Nelson's Traffic Problems

Before very long the new traffic committee of the Nelson City Council is going to have to undertake a comprehensive survey of the city's traffic problems. And, on behalf of many motorists and business people with business premises in the locality, might we suggest that it commences by removing the new lanes at the corners of Hardy and Bridge Streets and Collingwood Street. Like many, we are quite puzzled about the reasons for the new lanes. The flow of traffic here for most of the day is not heavy. Certainly, at peak periods traffic does build up slightly, but a check will show that it soon clears. It could be cleared even quicker by a traffic officer on point duty. And it lasts for no more than 10 minutes at peak periods. We do not know how much this work has cost the Council but we feel it was money not well spent. Especially so since four metered spaces are included among the 25 parking spaces lost to the lanes. Parking, especially at the Hardy Street corner, is always at a premium because of the number of doctors' surgeries in that area. As well, as the picture abvoe shows, problems will be created each time a truck wishes to load or unload from the auction market on the corner. At the Bridge Street corner, west-bound traffic on Bridge Street has to swing in sharply to the very narrow through-lane, then swing out again to avoid hitting parked cars on the western side.

Other problems are created at peak periods, especially at 5 pm, at the lights at Rutherford Street and Hardy Street. Traffic banks up along Rutherford Street as far as Halifax Street (and right through the roundabout), and along Hardy Street as far as Trafalgar Street at times. The manual operation of the lights at these peak periods, as is done in Christchurch, might prove effective. Our pic at left was taken at midday at this corner.



Back to the parking problem. The old Montgomery Garage parking area is proving useful but is doing little to overcome the short-stay parking problem in the city area because motorists are parking their cars there all day. We took this photograph (above) early one day. Late in the afternoon the garage was still full and most of the cars had not been shifted.

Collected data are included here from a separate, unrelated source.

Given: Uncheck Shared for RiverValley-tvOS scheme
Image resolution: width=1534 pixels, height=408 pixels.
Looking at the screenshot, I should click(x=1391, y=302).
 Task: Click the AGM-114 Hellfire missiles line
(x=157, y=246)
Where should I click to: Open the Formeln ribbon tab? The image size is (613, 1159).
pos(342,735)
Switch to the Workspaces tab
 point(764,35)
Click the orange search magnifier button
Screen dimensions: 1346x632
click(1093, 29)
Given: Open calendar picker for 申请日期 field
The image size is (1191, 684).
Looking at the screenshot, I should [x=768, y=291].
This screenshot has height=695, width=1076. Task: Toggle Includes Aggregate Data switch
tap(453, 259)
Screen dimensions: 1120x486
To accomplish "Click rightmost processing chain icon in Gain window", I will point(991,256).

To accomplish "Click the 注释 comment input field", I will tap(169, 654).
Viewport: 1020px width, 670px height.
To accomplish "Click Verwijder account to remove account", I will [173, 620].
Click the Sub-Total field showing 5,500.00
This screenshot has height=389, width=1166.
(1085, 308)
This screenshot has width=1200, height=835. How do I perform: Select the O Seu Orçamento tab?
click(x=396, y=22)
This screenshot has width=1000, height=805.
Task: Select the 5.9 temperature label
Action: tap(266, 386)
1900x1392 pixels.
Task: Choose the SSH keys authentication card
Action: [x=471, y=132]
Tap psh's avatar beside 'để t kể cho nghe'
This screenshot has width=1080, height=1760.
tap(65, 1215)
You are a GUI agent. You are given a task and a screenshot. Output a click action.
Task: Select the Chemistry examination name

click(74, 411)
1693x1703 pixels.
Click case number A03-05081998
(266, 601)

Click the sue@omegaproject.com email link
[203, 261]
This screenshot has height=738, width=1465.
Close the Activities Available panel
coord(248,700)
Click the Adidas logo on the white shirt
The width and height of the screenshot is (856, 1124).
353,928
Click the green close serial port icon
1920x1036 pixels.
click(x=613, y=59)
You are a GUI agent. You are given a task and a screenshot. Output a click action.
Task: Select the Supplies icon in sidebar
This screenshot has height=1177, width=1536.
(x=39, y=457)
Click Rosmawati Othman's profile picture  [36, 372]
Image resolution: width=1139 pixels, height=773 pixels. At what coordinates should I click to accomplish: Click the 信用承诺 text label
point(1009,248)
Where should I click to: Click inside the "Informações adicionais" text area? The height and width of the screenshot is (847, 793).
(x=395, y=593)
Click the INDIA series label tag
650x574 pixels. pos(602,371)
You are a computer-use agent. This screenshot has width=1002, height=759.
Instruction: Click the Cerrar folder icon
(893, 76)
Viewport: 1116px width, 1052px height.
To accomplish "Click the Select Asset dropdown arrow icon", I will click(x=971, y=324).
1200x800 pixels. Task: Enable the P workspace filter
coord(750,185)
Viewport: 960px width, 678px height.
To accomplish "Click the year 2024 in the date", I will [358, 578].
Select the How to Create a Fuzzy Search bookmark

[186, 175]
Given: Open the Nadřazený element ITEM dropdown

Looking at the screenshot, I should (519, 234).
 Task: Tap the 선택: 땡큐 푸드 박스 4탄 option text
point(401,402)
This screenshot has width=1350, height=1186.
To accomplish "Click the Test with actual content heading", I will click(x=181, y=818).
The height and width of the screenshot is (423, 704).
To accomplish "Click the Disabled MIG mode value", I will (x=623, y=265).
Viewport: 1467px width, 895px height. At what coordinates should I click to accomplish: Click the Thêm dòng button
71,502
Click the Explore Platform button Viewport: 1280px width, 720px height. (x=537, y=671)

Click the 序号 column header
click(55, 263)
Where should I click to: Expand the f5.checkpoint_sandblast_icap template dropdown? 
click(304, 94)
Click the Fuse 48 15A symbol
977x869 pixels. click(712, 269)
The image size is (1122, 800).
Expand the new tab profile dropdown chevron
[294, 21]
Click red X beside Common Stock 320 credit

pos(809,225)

An inspection would also disclose that the Hardy and Tasman streets intersection is a danger spot and should be controlled by a "Stop" rather than a "Give Way" sign. We looked at this intersection following a complaint by a resident.


Probably the worst corner at peak periods is the Halifax Street-Haven Road intersection. And it would be a difficult one to control. A traffic officer is sometimes stationed here on point duty, but not often enough.